Die Motorrad-WM erlebte am Freitag in Valencia eine wahre Sturzorgie. Keine Session verlief ohne zahlreiche gelbe Flaggen. Wie heftig es war, zeigen die Beispiele von zwei Fahrern: Jack Miller und David Alonso kamen in MotoGP und Moto3 in derselben Session gleich zweimal zu Sturz. Beide lösten die Rote Flagge aus. Miller beim ersten, Alonso beim zweiten Sturz. Trotzdem kamen beide in Q2, da sich viele weitere Piloten aufgrund der Stürze und der dadurch gestrichenen Rundenzeiten nicht verbessern konnten. Joan Mir konnte am Nachmittag nach einem Sturz im ersten Training aufgrund starker Nackenschmerzen sogar nicht mehr teilnehmen. Warum eskalierte die Lage in Valencia derart?

Multiple Sturzursachen in Valencia

Rückkehrer Alex Rins war unter den Gestürzten und rätselte zunächst: "Es ist schwierig zu erklären, denn die Temperaturen waren hoch genug. Die Rundenzeiten waren fantastisch, es gab heute einen Rundenrekord in allen Klassen. Ich weiß es also nicht." Dazu konnte er einen weiteren Faktor ausschließen:" Ich bin mit der härtesten Mischung gestürzt, andere Fahrer aber mit dem Medium und mit dem Soft. Wenn es nur eine Mischung gäbe, auf der alle stürzen, dann hätten wir vielleicht eine Antwort."

Letztlich konnte der Sieger des USA-GP aber doch einen Aspekt ausmachen: "Es ist etwas dreckig. Wenn du also ein bisschen von der Linie abkommst, dann kann die Front zumachen." Einen ähnlichen Effekt hatte die MotoGP bereits in Indonesien erlebt, als nur eine sehr schmale Linie wirklich Grip bot. Doch damit ist die Breite an Erklärungen nicht vollständig.

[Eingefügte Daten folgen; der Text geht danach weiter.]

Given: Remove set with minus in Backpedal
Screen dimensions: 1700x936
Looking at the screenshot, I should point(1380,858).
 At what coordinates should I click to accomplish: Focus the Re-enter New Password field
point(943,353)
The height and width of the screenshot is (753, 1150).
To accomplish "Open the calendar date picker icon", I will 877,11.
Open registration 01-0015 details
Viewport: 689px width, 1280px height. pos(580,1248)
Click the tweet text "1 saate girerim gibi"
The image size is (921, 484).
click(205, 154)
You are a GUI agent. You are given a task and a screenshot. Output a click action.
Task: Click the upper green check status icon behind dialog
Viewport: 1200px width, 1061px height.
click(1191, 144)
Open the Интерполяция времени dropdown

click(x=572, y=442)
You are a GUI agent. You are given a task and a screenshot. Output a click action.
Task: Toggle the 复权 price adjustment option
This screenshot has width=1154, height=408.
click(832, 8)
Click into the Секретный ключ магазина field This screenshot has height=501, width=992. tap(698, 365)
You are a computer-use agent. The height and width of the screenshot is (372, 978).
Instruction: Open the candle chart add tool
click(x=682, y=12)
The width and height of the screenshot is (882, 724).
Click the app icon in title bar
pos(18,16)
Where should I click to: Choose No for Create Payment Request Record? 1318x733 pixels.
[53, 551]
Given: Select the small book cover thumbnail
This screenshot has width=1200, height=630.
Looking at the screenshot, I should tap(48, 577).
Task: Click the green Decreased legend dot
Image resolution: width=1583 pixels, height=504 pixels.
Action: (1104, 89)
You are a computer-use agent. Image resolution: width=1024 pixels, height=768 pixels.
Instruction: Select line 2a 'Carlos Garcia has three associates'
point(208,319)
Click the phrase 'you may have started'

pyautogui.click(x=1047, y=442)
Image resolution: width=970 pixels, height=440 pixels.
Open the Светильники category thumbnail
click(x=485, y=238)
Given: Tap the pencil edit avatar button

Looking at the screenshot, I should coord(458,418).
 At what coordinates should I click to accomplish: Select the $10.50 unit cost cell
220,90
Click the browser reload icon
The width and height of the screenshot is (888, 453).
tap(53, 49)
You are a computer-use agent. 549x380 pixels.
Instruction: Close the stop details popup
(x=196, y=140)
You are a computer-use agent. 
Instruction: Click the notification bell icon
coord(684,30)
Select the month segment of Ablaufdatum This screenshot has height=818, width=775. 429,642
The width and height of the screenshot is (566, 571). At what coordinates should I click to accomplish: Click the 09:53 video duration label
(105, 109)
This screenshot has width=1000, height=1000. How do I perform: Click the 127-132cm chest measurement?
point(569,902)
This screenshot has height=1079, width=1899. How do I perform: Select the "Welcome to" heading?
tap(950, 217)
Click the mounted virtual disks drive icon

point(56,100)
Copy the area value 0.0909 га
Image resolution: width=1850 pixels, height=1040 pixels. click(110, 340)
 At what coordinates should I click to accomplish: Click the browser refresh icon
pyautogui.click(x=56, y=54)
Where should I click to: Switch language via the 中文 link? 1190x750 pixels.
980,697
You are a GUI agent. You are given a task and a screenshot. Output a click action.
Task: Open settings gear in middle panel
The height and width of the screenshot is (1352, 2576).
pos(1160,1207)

Raul Fernandez brachte einen Faktor ins Spiel, den Rins eigentlich ausgeschlossen hatte: "Wir haben 30 Grad [Streckentemperatur] und das ist am Limit. Du musst rausfahren und gleich Pace zeigen. Wenn du etwas Temperatur [im Reifen] verlierst, dann wird es sehr heikel und du kannst stürzen."

Was allerdings gegen die Fernandez-Theorie spricht, ist der Fakt, dass es in den Nachmittagssessions noch einmal deutlich mehr Stürze gab. Am Vormittag waren die Temperaturen aber noch wesentlich niedriger. Die Strecke erreichte teilweise nicht mehr als 10 Grad Celsius. Andererseits muss am Nachmittag auh wesentlich mehr gepusht werden, um Q2 zu erreichen. Pol Espargaro nahm in diesem Zusammenhang die neu asphaltierte Strecke mit in die Liste der Sturzverursacher auf: "Es ist offensichtlich, dass mehr Grip da ist. Dann bist du sehr schnell und willst noch mehr. Dann kommen die Stürze. Wir wissen, dass es hier ein paar kritische Kurven gibt. Es sieht wie eine einfache Strecke aus, aber sie ist es nicht. Es gibt ein paar schnelle, ein paar langsame Kurven und harte Bremszonen. Es ist technisch anspruchsvoll."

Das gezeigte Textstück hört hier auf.